2013年9月11日

あいさつ

ここしばらくヒグマ騒動で落ち着きの無かった建築現場であるが、今年も建築作業可能日数が残り少なくなりお尻に火がつき始めた私達は、朝の6時50分に現場に到着するという気合いの入った日であった。

早速作業に入るべく現場の2階で作業服に着替えていると、妻が「外で何か変な音が聞こえる」と言う。ヒグマの罠を仕掛けたり、爆音機を設置してもらったりしたせいで、妙に敏感になっているだけだろうと思い、念のためにベランダから外を覗いてみたが何も普段と変わりが無い。気のせいだよと言おうとした瞬間、120m離れた敷地の入口付近に目をやると、なんとヒグマがこちらを見ていた。

「おはようございます」

とでも言いそうな勢いでこっちを向いてヒグマが立ち上がっていたのである。

小心者の私は「く、く、くまだー」と言いながら、一瞬何が起こったのか理解できない状況が2秒程続いたのであった。

安全な2階のベランダから見下ろす熊の姿、恐さよりカメラを持っていない残念さが先に立った。カメラは1階にあるが、取りに行くのは恐い。そうこうしている内に、ヒグマはその場を去り、敷地内から森の方へ向かって足早に去って行ったのであった。



2階の窓から見たヒグマの位置
朝の7時は私達にとっては早朝ではあるが、周囲の農家は日の出の時間帯である4時台から仕事をしているのである。とっくに太陽も顔を出している。どちらかと言えば、眩しいくらいの日差しである。そんな十分明るい時間帯に出没した熊であった。恐らく夜間10分おきに鳴る爆音機を避けつつ、周囲に人の気配の無い時間帯にトウモロコシを狙って現れたのであろう。

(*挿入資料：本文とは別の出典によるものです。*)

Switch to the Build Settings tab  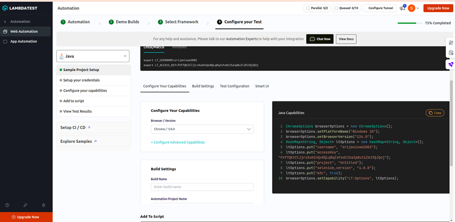tap(203, 86)
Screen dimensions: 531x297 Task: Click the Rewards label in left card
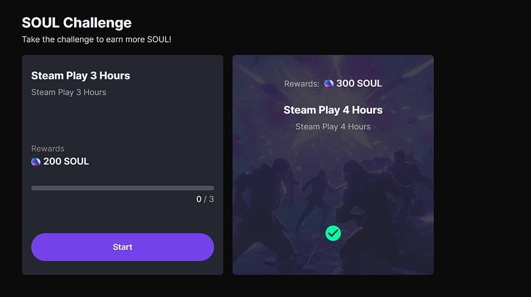pos(48,148)
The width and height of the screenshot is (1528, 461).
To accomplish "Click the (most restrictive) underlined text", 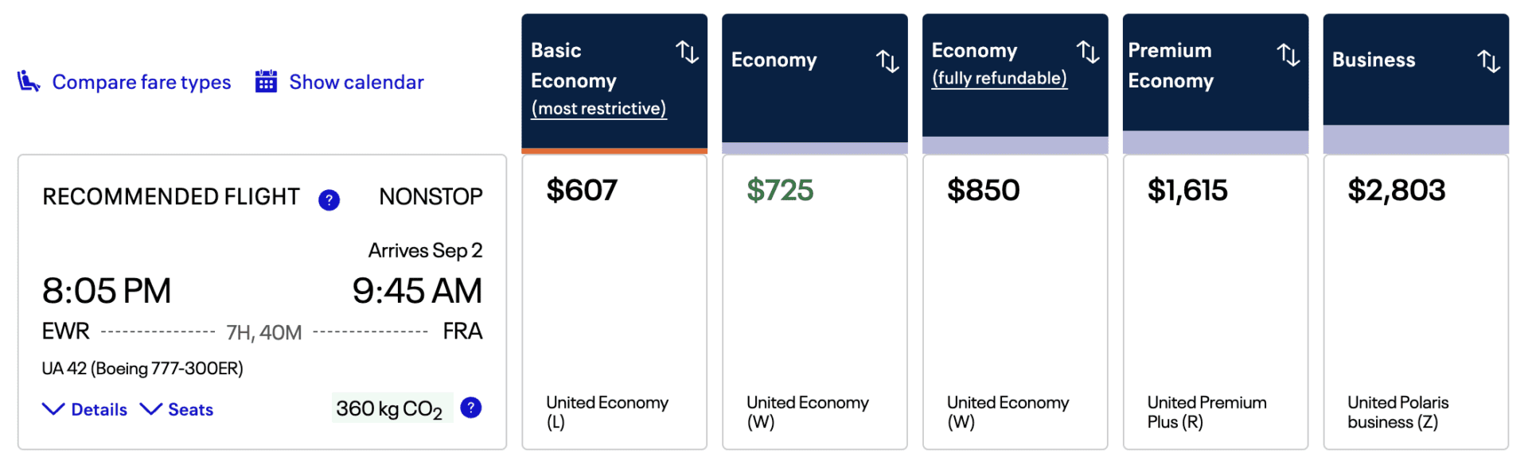I will 598,108.
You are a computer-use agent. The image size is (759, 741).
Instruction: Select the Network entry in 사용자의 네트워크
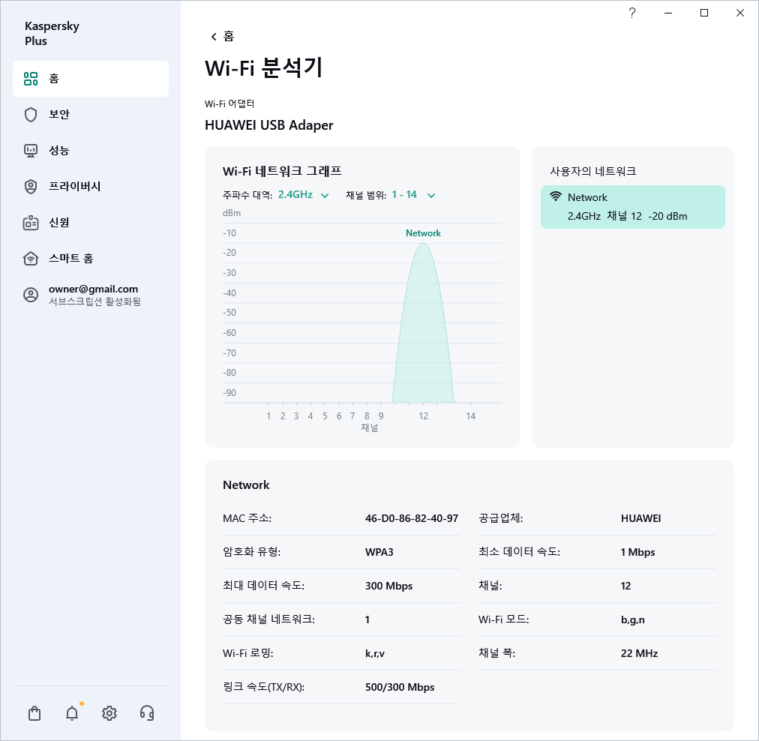pyautogui.click(x=632, y=206)
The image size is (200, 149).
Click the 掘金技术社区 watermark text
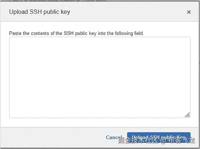point(138,140)
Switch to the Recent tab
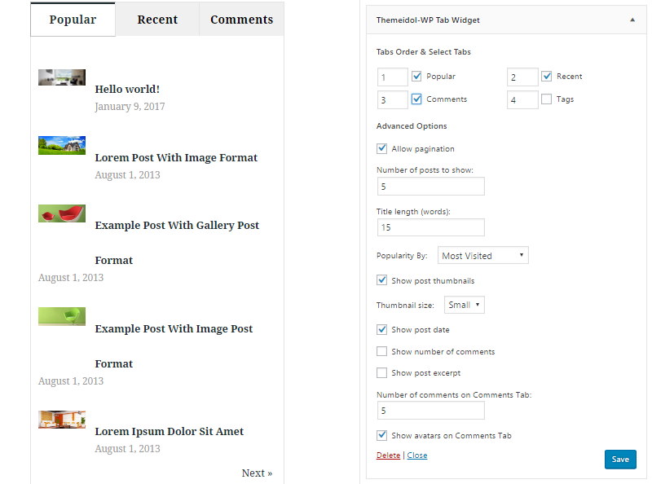The image size is (652, 484). tap(157, 20)
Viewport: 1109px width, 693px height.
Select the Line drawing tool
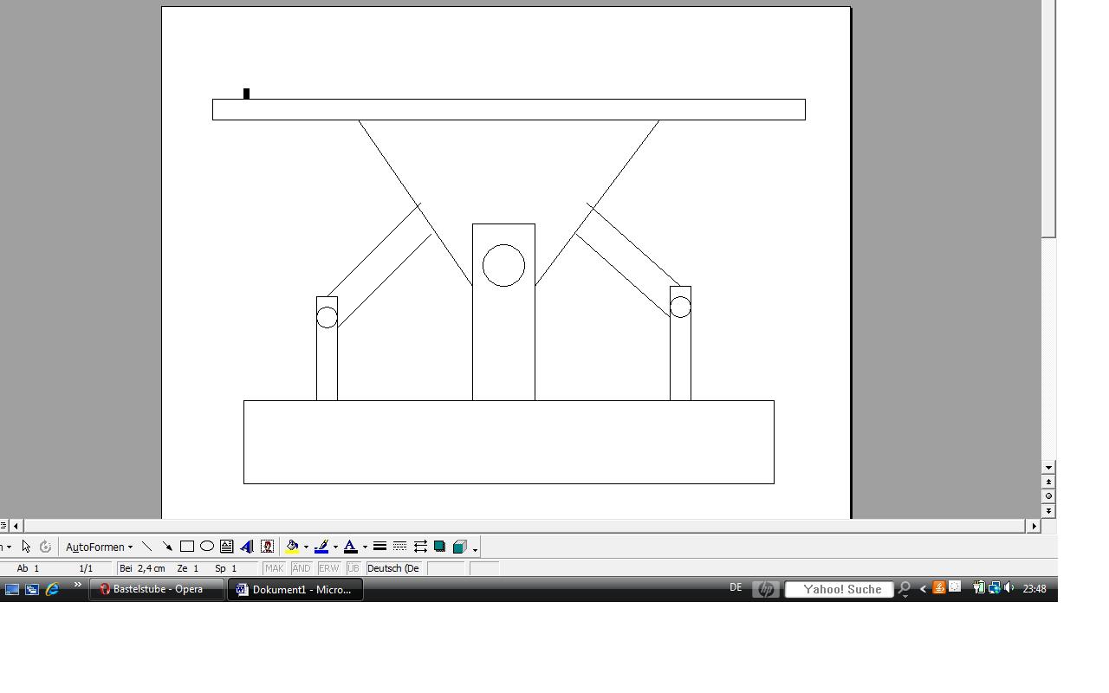(146, 547)
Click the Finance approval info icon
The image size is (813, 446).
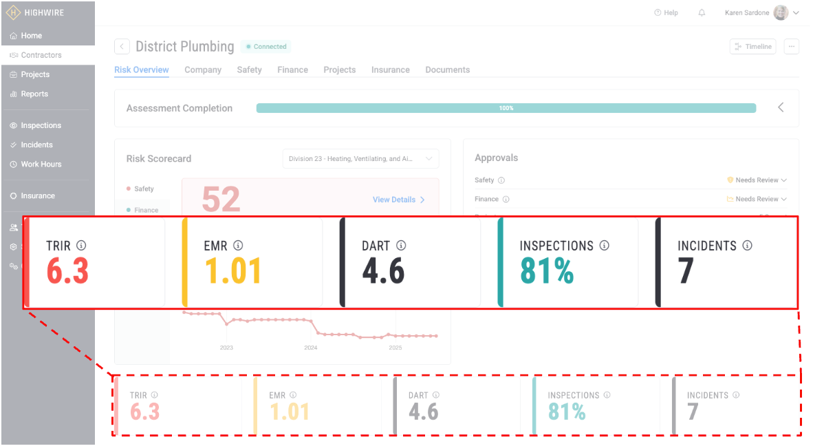[506, 200]
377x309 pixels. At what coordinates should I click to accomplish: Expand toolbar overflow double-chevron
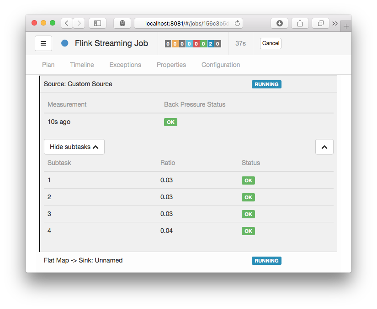[335, 23]
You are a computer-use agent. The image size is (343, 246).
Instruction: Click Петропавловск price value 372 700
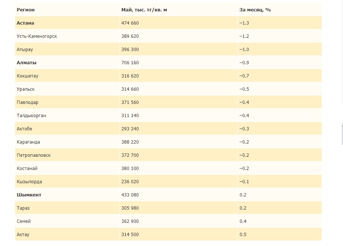[x=130, y=155]
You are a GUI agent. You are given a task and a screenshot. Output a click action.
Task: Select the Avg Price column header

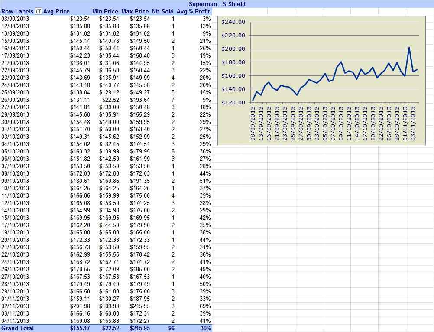click(x=56, y=11)
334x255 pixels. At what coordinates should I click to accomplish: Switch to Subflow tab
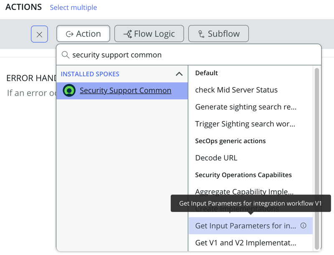(x=218, y=34)
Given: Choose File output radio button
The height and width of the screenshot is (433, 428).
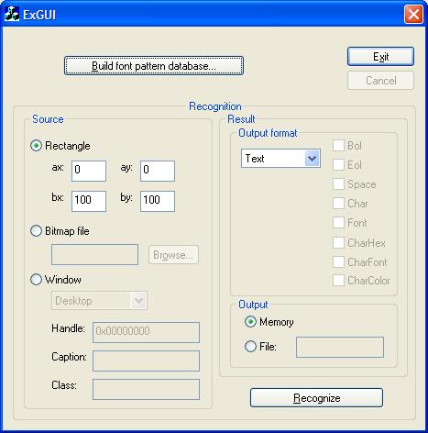Looking at the screenshot, I should (x=250, y=347).
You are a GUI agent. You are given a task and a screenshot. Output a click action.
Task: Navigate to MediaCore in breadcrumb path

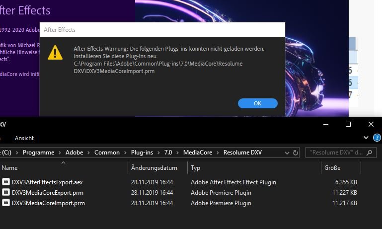pos(197,153)
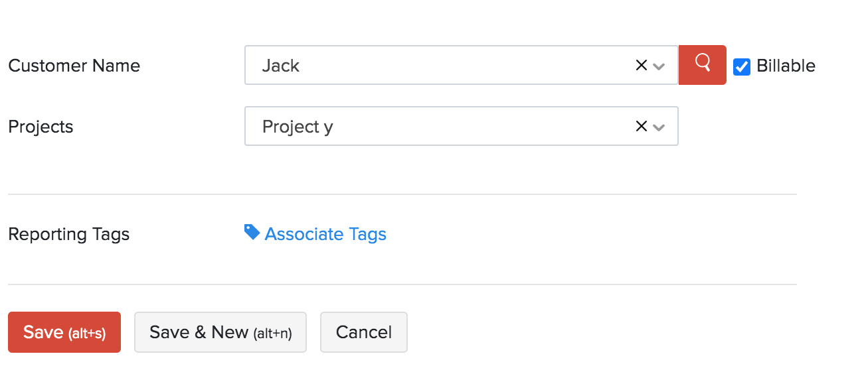Open the Associate Tags link
866x370 pixels.
tap(325, 234)
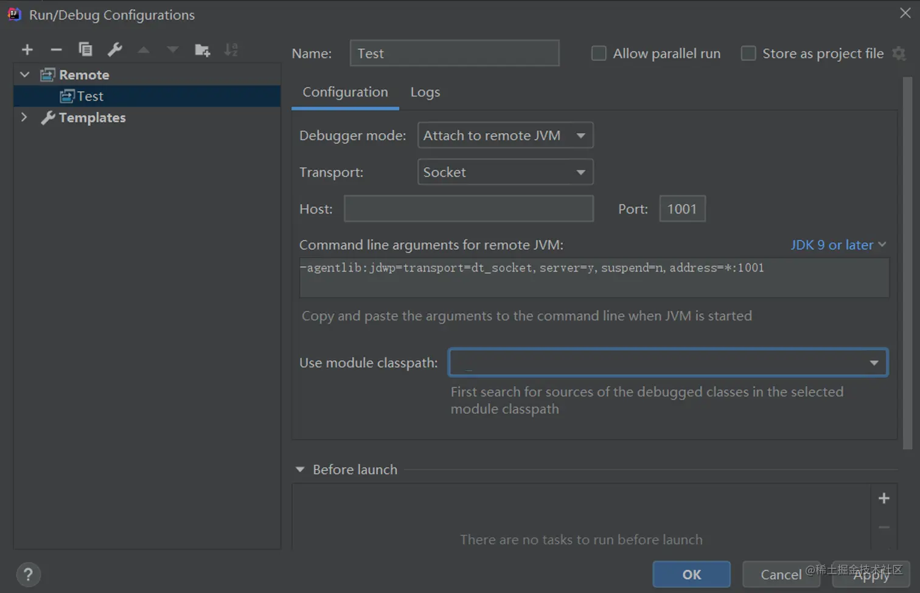Click the Add New Configuration plus icon
Image resolution: width=920 pixels, height=593 pixels.
(27, 50)
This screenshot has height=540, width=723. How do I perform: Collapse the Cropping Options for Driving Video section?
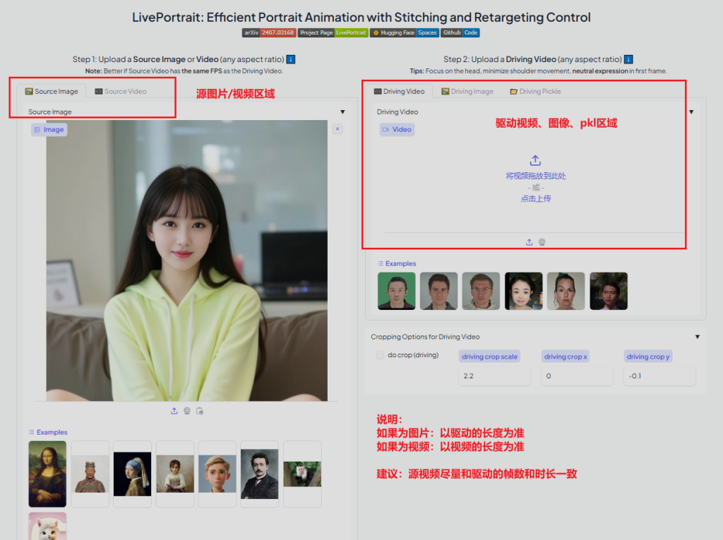[x=697, y=337]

後で恐る恐る現場を見に行ってみたら、熊もある程度慌てていたのか少し走って逃げたような足跡が残っていた。

土にめり込む足跡
 熊が立っていた場所から撮影してみると、正面左に見える赤いポールの爆音機のすぐ横である。左方向が町道、右が国有地、正面が番外地(…、つまり私達の敷地)である。

熊が立ち上がっていた場所から
国有地はここから森の手前まで
熊の目線で見ると、国有地の先にある森から出て来て、ちょっと人間の匂いのする場所の先に大好物のトウモロコシが食べ放題の畑がある。昼間は人間(私達のことだよ)が歩いているので迂闊に近寄れないが、深夜に来れば安心して好物が食べることが出来た。しかし先週から夜になると大きな音のする恐い装置が仕掛けられたので近寄ることすら出来ない。仕方が無いので、装置が止まる朝を待って森から出て来て畑に入っていたというところであろう。

そこへ思いもかけない時間帯に私達が現れたので熊もさぞかし驚いたのであろう。建物の2階から覗く私達と目が合ってしまったので、とりあえず「あいさつ」をして慌てて去って行ったということかも知れない。

来週になると、この畑のトウモロコシは全て刈り取られる。熊も危険を犯してやって来る理由は無くなる。私達も不必要に恐れることは無くなる。そしてそのまま冬を迎えることになるだろう。

ただ、それまでは



熊は右からやって来て左の畑に入り、私達はそれと直交する道を通って建築現場に入るのである。残された数日をお互いの警戒心と行動が鬩ぎ合う日々が続くのであろう。

今度出会った時もあいさつを忘れないような関係でいたいなと、…思うか、…な?